9 Thanksgiving Break Ideas Your Kids Will Enjoy

9 Thanksgiving Break Ideas Your Kids Will Enjoy

Thanksgiving Break is long, y’all.

The days can easily disappear into endless device time unless you plan just enough structure to make it feel intentional.

That’s where these ideas come in.

They’re hands-on, low-stress, and actually doable whether your kids are home with you, with older siblings, or on their own for part of the day. Some are best done together, and some are perfect for them to do solo while you still get work done.

1. Daily Expectations (What Actually Works During Break)

Here’s a simple structure that keeps Thanksgiving Break (or any school break) calm, balanced, and not ruled by screens:

  • Slow morning: breakfast, tidy up, ease into the day.
  • Pick one together activity: something simple like drawing, library time, or a walk.
  • Pick one independent activity: drawing, animations, toys/Legos, reading, cooking prep, or family interviews.
  • School-work check-in: look at your list and see if there’s anything you need to do to catch up, stay on track, or get ahead of your goals or deadlines (60–90 minutes is plenty each day).
  • Tech guidelines: at most 4 hours per day, spaced out, after choosing at least one non-tech activity.
  • Evening reset: screens off, light clean-up/tidying, and something cozy to wind down.

2. Drawing Every Day (make it weird)

School Breaks are perfect for slow creativity. We get to take our time and make all kinds of art.

It could be cool to:

  • Draw, paint, collage, sticker every day
  • Set up a small still life (no fruit bowls! grab an iron, a bag of chips and something else) and then try to draw it
  • Follow a more complex drawing tutorial on Youtube
  • Draw out a few of your OCs with different looks, angles, settings

 

3. “Playground → Library” Field Trips

I absolutely love finding a playground with a library next door. This is one of my favorite combos in metro Atlanta!

1 hour of hard play,
then 1 hour of quiet library chilling. 

Focus that tiredness into an interesting book. Nonfiction, manga, and magazines are great to keep it light and just enjoy being at the library together. Sometimes libraries have fun challenges or scavenger hunts for students to try out as well. 
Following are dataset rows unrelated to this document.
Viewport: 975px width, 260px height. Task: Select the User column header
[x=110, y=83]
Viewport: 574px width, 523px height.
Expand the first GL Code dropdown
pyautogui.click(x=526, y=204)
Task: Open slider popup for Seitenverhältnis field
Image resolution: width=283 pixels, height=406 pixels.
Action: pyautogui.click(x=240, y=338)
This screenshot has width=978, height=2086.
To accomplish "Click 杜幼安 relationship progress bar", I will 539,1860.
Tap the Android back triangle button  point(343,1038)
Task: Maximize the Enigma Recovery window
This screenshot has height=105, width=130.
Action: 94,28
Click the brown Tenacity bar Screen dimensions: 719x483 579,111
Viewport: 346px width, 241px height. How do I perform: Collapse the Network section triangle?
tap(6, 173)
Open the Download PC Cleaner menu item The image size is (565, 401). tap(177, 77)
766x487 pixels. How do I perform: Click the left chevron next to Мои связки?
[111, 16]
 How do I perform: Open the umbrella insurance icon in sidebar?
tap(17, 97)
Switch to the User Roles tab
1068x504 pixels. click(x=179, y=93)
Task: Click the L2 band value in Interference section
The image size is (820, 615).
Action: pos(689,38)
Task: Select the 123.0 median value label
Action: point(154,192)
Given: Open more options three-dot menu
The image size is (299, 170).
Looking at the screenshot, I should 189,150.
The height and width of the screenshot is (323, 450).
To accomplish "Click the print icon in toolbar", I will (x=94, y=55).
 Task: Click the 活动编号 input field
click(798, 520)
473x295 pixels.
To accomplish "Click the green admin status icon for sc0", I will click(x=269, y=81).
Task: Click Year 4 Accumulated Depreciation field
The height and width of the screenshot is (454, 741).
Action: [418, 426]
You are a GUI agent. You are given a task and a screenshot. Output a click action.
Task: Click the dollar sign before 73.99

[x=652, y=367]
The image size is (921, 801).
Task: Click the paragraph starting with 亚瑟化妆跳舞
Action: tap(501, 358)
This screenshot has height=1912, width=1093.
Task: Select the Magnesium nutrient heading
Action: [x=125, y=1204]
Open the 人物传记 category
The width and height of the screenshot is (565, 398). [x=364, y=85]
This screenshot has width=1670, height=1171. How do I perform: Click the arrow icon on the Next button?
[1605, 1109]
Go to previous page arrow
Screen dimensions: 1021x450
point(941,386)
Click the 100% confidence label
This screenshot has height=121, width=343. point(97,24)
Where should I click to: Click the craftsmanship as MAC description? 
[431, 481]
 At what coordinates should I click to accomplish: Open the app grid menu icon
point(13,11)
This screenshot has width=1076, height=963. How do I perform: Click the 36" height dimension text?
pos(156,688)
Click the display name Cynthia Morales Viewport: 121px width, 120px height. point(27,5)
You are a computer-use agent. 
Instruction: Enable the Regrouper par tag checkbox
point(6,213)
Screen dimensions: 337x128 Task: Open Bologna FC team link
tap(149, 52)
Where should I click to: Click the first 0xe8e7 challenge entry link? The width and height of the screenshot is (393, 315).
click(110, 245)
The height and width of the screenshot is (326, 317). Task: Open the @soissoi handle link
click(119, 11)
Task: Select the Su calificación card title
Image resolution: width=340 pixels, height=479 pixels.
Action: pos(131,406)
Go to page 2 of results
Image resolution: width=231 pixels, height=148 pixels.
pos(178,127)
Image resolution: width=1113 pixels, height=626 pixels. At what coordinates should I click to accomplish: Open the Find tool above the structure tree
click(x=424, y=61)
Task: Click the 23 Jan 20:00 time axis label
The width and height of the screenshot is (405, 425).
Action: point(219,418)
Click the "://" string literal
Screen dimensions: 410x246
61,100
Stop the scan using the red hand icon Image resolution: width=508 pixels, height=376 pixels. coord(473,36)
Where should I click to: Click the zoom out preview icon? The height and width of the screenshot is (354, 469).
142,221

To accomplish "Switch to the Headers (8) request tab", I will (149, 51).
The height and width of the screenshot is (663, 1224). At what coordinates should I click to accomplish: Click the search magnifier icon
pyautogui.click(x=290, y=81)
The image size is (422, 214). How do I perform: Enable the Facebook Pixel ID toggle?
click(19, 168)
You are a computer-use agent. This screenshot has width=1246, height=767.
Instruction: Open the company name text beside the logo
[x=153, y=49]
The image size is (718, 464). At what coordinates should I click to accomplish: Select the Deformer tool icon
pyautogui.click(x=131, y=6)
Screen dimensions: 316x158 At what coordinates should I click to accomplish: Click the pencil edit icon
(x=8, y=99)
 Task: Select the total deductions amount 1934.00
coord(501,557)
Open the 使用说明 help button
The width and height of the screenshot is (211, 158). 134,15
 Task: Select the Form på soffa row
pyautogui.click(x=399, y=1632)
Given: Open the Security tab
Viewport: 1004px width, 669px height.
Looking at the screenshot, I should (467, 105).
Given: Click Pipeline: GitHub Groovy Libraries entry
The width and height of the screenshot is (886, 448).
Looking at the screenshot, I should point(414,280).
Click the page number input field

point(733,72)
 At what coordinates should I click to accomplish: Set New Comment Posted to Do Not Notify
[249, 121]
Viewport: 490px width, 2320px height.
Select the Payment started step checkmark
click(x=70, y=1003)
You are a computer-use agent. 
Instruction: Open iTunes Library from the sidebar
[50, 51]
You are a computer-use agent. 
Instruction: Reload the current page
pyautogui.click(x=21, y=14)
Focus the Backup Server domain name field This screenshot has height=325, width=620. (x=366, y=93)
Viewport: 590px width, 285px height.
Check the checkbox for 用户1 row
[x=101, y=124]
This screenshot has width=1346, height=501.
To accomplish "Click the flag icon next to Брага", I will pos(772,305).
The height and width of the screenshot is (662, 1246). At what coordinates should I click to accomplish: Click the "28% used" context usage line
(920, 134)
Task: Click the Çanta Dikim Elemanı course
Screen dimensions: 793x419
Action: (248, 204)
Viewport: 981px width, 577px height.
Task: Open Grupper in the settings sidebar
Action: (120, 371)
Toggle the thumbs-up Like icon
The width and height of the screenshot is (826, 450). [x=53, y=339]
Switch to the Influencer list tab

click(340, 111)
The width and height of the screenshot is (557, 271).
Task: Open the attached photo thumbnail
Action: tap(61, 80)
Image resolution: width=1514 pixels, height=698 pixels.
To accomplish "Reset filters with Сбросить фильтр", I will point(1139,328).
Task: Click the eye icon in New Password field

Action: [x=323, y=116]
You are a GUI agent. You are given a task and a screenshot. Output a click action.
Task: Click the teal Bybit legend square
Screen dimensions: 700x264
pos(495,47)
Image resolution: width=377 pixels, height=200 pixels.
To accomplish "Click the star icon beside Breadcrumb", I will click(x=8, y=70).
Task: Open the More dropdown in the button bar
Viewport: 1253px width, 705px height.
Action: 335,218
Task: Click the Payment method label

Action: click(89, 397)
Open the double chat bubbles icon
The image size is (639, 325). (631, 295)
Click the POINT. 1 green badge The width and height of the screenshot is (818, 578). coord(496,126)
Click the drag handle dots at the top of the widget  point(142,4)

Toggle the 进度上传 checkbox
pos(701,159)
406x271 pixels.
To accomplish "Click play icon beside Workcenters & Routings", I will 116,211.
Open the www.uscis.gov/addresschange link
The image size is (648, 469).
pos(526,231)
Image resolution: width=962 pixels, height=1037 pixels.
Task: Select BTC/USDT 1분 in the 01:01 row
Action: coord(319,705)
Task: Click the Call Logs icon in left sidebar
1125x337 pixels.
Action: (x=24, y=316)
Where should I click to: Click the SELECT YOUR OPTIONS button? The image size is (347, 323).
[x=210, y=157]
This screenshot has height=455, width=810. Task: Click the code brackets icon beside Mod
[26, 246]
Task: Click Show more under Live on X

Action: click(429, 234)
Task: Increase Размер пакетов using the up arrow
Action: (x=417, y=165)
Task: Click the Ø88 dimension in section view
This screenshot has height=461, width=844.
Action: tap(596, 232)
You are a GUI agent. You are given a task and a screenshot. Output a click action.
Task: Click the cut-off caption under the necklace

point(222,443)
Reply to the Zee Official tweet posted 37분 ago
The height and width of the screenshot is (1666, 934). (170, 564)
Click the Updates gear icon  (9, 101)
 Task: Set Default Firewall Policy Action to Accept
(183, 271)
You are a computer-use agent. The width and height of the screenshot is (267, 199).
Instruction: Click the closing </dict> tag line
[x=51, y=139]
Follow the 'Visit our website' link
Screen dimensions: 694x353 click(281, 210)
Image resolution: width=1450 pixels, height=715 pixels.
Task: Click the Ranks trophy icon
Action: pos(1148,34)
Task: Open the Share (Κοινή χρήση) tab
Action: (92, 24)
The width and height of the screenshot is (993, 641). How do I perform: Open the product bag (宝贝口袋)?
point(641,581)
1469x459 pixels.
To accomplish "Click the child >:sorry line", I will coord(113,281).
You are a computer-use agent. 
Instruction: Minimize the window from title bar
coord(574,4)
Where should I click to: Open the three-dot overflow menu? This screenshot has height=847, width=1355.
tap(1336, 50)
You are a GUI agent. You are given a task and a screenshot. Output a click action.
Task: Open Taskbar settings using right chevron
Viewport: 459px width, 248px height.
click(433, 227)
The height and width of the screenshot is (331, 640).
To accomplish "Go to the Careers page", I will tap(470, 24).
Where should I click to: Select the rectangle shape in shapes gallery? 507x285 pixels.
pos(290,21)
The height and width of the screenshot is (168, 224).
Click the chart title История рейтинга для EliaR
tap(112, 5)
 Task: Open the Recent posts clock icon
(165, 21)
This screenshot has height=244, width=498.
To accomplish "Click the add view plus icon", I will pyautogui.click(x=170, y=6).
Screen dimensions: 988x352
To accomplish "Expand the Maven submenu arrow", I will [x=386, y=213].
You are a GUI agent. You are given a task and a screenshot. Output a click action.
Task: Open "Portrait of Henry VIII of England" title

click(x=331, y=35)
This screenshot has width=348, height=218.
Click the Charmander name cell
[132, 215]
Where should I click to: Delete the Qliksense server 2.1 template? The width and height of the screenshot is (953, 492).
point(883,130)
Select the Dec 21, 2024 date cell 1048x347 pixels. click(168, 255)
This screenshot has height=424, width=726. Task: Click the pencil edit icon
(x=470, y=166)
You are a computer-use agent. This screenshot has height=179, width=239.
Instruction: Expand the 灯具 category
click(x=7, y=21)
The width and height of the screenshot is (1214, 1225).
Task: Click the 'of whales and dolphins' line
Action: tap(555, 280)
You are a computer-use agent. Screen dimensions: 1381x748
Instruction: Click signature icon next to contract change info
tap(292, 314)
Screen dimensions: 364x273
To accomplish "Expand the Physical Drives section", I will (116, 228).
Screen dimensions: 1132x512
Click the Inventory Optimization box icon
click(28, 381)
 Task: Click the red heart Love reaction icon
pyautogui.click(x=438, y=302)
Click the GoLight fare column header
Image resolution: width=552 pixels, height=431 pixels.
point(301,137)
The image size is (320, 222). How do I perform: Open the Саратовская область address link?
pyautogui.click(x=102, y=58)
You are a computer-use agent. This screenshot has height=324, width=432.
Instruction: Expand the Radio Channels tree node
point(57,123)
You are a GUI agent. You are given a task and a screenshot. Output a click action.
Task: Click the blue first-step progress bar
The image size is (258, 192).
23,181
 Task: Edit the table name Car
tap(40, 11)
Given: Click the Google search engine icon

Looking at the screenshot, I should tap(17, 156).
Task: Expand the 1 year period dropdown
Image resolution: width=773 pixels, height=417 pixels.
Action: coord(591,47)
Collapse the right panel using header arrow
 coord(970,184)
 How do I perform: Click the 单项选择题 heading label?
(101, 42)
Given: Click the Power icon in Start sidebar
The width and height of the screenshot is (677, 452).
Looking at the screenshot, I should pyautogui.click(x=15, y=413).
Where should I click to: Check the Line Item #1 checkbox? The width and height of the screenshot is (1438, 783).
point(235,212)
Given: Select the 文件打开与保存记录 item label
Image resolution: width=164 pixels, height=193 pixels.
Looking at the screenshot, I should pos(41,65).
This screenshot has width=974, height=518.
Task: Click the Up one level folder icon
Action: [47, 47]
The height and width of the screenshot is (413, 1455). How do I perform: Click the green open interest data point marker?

Some of my favorite pairings:

  • Mason Mill Park + the huge Toco Hills Library
  • Glenlake Park + the Decatur Library -- there's also a nice little playground and community garden across the street at the Rec Center
  • Mountain Park Park + the Mountain Park Library

Bonus: bring cold drinks in the car for the transition.

 

4. Bread Experiments (a.k.a. Delicious STEM)

I recently found these bread pans at the Dollar Tree and I've been eager to try a few bread recipes:

  • regular sandwich bread for grilled cheese + tomato soup
  • sweet cinnamon bread
  • zucchini bread
  • banana bread (no nuts!)
  • and - the dream - Italian Herbs & Cheese bread like Subway

We will compare recipes, make a mess, write down what worked, and eat everything warm with butter. We've been building a recipe book 

It’s science. It’s joy. It’s carbs.

 

5. Library Learning Labs (Gwinnett County has the best ones)

If you have a Gwinnett County Library card, their learning labs are unreal.

You can schedule time with the librarian (for FREE) to use (and get help using them!):

  • 3D printers
  • CNC machines
  • drawing tablets
  • music production stations
  • VR
  • software teens actually care about

And then?
You can rent video game consoles to use in their gaming rooms with projector TVs. Bruh, hello.

 

6. A Cultural Food Outing (Tokyo Kuma if you know, you know)

Kids remember experiences through food more than anything else.

Tokyo Kuma in Duluth, GA? Incredible. Such a great cultural immersion experience. After my first visit, I went back almost every day for a week. You'll see.

But pick any spot that feels new or interesting to you. The idea is:

  • try something different
  • talk about what makes it unique
  • maybe learn a little about the culture
  • love the experience together

Low-pressure learning. High reward.

 

7. Watch the Ken Burns' American Revolution Documentary

This one is especially good for older kids and teens. Ken Burns makes great documentaries and the American Revolution was just released this month.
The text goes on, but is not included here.